Extracted data –
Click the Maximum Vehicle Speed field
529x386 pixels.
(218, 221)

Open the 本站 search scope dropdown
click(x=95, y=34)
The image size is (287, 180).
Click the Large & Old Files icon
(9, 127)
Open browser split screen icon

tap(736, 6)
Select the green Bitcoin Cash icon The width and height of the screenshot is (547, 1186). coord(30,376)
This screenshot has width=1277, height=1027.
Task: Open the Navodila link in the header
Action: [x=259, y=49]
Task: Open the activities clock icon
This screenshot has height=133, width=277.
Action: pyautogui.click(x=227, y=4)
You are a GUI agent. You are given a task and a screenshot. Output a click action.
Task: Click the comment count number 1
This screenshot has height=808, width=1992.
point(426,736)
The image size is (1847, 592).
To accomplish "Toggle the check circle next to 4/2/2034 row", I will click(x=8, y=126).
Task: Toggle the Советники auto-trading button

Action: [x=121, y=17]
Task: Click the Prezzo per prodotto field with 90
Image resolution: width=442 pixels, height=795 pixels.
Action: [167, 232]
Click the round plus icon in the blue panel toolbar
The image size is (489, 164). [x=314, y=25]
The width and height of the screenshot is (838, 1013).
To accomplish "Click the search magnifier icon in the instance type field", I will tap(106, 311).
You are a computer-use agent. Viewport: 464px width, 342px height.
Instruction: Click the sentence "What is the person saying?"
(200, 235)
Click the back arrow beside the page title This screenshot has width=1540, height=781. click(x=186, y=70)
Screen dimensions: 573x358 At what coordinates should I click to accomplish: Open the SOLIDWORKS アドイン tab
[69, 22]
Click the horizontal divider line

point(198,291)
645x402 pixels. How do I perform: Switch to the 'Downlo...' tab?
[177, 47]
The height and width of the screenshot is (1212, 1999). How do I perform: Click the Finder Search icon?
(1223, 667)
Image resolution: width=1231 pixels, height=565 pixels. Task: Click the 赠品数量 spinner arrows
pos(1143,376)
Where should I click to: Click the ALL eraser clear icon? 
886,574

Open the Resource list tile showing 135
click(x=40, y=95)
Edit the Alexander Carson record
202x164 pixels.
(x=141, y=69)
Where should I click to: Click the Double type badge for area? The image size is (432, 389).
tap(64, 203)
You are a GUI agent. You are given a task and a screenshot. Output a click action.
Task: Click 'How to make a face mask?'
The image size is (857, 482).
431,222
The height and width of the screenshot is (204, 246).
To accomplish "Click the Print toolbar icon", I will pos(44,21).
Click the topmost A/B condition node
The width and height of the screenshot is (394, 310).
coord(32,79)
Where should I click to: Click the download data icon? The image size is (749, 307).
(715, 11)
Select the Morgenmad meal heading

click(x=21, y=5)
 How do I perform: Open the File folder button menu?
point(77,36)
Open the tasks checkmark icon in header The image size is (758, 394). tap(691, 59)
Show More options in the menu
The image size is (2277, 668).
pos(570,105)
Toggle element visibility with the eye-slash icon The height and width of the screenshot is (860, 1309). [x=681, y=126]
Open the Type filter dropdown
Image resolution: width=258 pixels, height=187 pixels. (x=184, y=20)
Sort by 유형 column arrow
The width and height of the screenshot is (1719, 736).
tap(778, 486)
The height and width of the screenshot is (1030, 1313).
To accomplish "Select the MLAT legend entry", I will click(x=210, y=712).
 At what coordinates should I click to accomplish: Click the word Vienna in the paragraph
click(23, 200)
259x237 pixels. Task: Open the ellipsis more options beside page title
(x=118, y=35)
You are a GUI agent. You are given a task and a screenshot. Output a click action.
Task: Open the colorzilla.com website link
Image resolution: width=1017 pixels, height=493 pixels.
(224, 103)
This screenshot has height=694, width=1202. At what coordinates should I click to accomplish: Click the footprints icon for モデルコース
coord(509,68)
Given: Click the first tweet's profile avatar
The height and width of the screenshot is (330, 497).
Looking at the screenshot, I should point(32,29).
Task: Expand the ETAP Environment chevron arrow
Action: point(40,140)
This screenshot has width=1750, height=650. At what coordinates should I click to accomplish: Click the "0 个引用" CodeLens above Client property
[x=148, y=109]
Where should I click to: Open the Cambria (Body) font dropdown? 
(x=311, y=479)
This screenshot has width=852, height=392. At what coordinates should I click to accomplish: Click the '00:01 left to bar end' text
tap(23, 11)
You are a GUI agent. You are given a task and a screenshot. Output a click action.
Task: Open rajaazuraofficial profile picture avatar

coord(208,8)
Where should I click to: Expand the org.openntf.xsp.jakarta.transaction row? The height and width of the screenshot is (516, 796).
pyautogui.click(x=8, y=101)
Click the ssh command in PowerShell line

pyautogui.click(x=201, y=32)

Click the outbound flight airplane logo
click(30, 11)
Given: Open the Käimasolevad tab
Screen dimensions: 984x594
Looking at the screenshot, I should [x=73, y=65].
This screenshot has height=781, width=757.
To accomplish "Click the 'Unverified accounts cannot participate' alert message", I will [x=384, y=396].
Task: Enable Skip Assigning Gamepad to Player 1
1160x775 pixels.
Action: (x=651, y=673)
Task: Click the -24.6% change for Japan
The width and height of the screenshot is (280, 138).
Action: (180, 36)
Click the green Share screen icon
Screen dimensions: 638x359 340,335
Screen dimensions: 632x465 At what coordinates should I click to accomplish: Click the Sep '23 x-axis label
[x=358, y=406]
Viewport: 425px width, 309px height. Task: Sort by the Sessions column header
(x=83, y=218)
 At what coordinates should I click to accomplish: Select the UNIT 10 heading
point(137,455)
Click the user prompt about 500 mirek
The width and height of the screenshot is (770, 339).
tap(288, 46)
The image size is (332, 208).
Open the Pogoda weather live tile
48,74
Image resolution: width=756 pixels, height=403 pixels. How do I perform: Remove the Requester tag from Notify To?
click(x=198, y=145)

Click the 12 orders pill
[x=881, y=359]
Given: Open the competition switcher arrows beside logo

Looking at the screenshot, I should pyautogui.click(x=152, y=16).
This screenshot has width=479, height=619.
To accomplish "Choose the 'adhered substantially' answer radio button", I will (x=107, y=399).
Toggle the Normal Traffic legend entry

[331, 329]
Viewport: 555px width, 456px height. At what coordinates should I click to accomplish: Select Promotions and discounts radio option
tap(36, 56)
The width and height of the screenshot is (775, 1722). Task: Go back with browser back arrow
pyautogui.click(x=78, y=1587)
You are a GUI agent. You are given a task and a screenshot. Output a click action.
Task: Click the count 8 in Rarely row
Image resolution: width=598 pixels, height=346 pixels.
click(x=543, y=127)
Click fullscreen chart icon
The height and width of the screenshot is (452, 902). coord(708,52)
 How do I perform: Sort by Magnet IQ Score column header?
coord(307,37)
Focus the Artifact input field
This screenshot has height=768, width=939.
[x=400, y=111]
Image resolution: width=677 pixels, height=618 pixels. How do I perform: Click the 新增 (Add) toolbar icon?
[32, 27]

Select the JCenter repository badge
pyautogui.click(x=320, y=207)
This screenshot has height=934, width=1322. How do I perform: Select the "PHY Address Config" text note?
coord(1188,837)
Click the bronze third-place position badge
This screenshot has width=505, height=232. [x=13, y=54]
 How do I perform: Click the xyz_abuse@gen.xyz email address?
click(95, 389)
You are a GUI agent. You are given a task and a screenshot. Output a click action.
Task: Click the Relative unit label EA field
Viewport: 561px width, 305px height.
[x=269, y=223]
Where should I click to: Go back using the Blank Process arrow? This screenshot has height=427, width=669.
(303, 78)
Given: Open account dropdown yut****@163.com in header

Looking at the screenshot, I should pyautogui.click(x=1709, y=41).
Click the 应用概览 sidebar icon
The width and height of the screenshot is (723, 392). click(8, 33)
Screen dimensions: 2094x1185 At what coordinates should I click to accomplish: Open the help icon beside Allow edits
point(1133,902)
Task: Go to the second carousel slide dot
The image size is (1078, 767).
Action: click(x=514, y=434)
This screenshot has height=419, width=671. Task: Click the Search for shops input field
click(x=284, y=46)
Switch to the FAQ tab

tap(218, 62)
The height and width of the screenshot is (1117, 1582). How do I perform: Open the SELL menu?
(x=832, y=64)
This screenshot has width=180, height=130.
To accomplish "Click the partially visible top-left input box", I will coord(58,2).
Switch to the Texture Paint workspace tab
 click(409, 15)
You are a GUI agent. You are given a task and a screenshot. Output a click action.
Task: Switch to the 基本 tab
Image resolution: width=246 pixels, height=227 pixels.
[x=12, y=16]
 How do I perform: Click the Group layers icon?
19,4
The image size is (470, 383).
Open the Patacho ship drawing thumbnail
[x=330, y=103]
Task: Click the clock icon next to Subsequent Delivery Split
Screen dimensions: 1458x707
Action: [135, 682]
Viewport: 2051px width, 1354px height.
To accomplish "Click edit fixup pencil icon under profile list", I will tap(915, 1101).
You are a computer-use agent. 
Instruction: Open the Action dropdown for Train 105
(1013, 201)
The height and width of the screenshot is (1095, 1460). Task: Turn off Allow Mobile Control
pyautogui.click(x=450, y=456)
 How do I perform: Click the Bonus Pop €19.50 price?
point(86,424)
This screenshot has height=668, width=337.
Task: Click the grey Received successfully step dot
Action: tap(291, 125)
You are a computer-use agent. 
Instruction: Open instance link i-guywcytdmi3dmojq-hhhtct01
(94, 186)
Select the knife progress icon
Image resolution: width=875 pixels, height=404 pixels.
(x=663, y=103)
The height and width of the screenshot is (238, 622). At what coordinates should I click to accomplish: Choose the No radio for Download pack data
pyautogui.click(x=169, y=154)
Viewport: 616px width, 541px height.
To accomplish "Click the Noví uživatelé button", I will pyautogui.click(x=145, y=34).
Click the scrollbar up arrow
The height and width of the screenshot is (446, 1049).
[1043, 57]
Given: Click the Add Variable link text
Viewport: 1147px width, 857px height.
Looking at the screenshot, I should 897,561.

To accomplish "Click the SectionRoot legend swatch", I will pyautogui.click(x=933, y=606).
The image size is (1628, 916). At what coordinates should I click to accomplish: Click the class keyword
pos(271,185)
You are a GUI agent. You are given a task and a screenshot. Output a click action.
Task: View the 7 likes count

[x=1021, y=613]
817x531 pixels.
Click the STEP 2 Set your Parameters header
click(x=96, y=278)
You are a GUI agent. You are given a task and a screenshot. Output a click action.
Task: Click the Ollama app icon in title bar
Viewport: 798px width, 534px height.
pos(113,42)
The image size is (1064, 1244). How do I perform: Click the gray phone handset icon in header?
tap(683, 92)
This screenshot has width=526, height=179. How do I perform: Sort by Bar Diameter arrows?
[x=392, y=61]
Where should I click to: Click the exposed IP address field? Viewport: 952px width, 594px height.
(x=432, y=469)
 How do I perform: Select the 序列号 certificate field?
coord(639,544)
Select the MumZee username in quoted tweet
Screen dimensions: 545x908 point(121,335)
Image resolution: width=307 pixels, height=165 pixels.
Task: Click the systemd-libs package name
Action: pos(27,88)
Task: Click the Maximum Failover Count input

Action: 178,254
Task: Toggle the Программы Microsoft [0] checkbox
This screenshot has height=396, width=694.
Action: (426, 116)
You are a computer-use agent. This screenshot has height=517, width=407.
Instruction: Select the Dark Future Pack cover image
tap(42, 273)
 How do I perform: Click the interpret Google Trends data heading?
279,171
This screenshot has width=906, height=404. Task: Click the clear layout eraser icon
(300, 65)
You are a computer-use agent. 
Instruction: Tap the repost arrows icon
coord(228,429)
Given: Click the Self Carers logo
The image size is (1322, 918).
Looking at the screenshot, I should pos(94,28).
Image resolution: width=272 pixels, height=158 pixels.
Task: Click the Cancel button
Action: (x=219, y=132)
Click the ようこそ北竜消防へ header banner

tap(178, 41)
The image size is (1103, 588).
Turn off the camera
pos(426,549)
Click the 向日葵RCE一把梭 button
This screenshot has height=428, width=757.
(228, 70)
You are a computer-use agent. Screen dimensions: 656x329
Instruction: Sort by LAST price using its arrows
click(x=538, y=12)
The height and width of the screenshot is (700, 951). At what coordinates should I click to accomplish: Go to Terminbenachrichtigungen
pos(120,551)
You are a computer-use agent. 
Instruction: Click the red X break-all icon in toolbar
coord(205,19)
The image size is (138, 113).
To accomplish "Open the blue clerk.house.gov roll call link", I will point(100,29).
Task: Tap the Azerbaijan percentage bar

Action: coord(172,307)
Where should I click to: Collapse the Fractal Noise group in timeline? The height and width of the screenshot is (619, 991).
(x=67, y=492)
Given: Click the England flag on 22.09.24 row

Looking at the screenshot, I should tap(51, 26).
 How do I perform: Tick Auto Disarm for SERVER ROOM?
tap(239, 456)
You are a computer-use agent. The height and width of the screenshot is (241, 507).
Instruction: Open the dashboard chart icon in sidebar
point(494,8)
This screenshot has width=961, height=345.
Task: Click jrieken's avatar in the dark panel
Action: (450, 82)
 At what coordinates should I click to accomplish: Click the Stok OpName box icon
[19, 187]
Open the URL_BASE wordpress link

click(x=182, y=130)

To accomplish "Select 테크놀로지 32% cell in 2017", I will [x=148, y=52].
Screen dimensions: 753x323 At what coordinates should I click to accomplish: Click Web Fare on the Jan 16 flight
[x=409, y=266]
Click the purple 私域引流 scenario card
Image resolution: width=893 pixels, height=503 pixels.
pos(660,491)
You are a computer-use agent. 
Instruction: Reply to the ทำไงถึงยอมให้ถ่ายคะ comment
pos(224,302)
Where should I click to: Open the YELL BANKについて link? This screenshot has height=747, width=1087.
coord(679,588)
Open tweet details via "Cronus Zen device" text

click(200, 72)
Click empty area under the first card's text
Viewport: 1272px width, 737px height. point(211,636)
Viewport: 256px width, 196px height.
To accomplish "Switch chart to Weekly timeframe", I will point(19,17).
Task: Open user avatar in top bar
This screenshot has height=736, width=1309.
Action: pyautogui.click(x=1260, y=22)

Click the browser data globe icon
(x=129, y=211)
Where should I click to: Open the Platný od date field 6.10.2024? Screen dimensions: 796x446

Task objective –
Convert the listing lines from the one containing "Given: Open account" to the one containing "(1013, 201)", both included, into a Markdown table with the columns Row and Line. Number each row and omit blank lines.

Written reply –
| Row | Line |
|---|---|
| 1 | Given: Open account dropdown yut****@163.com in header |
| 2 | Looking at the screenshot, I should pyautogui.click(x=1709, y=41). |
| 3 | Click the 应用概览 sidebar icon |
| 4 | The width and height of the screenshot is (723, 392). click(8, 33) |
| 5 | Screen dimensions: 2094x1185 At what coordinates should I click to accomplish: Open the help icon beside Allow edits |
| 6 | point(1133,902) |
| 7 | Task: Go to the second carousel slide dot |
| 8 | The image size is (1078, 767). |
| 9 | Action: click(x=514, y=434) |
| 10 | This screenshot has height=419, width=671. Task: Click the Search for shops input field |
| 11 | click(x=284, y=46) |
| 12 | Switch to the FAQ tab |
| 13 | tap(218, 62) |
| 14 | The height and width of the screenshot is (1117, 1582). How do I perform: Open the SELL menu? |
| 15 | (x=832, y=64) |
| 16 | This screenshot has width=180, height=130. |
| 17 | To accomplish "Click the partially visible top-left input box", I will coord(58,2). |
| 18 | Switch to the Texture Paint workspace tab |
| 19 |  click(409, 15) |
| 20 | You are a GUI agent. You are given a task and a screenshot. Output a click action. |
| 21 | Task: Switch to the 基本 tab |
| 22 | Image resolution: width=246 pixels, height=227 pixels. |
| 23 | [x=12, y=16] |
| 24 |  How do I perform: Click the Group layers icon? |
| 25 | 19,4 |
| 26 | The image size is (470, 383). |
| 27 | Open the Patacho ship drawing thumbnail |
| 28 | [x=330, y=103] |
| 29 | Task: Click the clock icon next to Subsequent Delivery Split |
| 30 | Screen dimensions: 1458x707 |
| 31 | Action: [135, 682] |
| 32 | Viewport: 2051px width, 1354px height. |
| 33 | To accomplish "Click edit fixup pencil icon under profile list", I will tap(915, 1101). |
| 34 | You are a computer-use agent.  |
| 35 | Instruction: Open the Action dropdown for Train 105 |
| 36 | (1013, 201) |